# Given problem
Reproduce the entries below with every instance of "Screen dimensions" replaced by "Display resolution" and all other text unchanged. Omit the pictures.

** begin Data for this exercise **

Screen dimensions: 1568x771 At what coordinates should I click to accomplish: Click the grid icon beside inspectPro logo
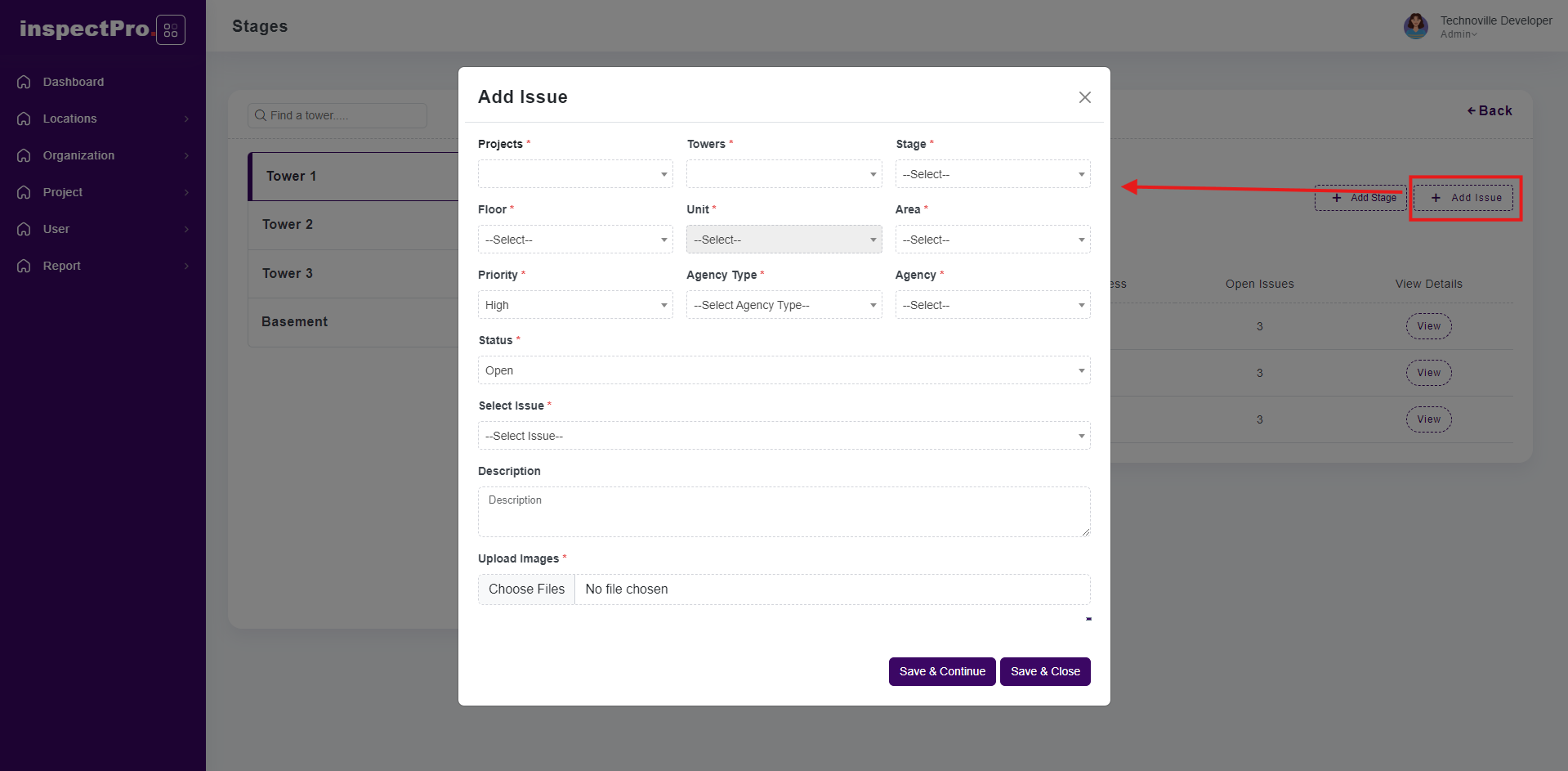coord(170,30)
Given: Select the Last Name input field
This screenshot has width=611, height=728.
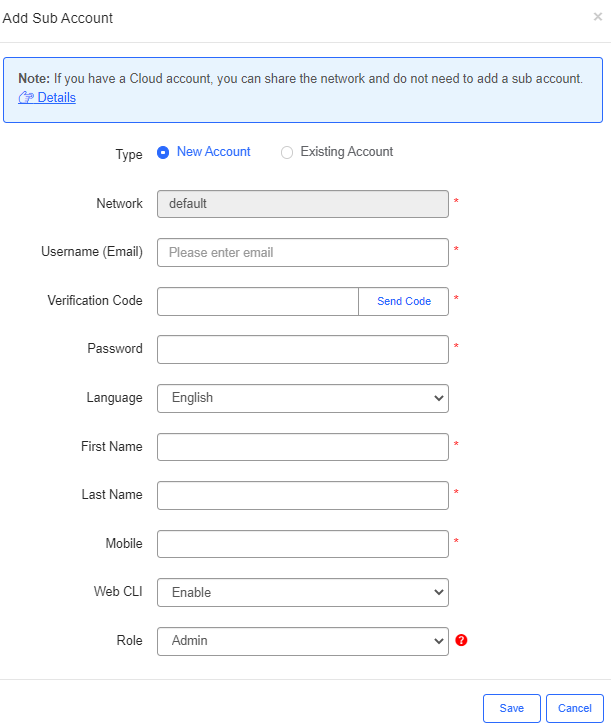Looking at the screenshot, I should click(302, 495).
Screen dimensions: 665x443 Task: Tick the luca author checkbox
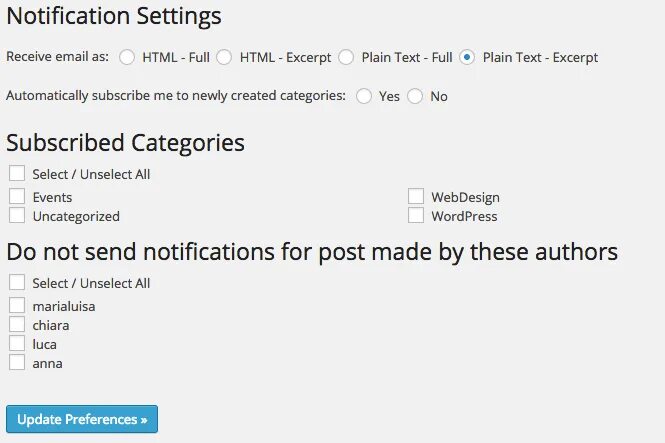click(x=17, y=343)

** end Data for this exercise **

# Answer to the problem
Display resolution: 1568x771 At what coordinates should I click to accomplish: Click the grid icon beside inspectPro logo
coord(170,30)
Given: Select the Last Name input field
This screenshot has width=611, height=728.
Looking at the screenshot, I should click(302, 495).
Display resolution: 665x443 Task: Tick the luca author checkbox
click(x=17, y=343)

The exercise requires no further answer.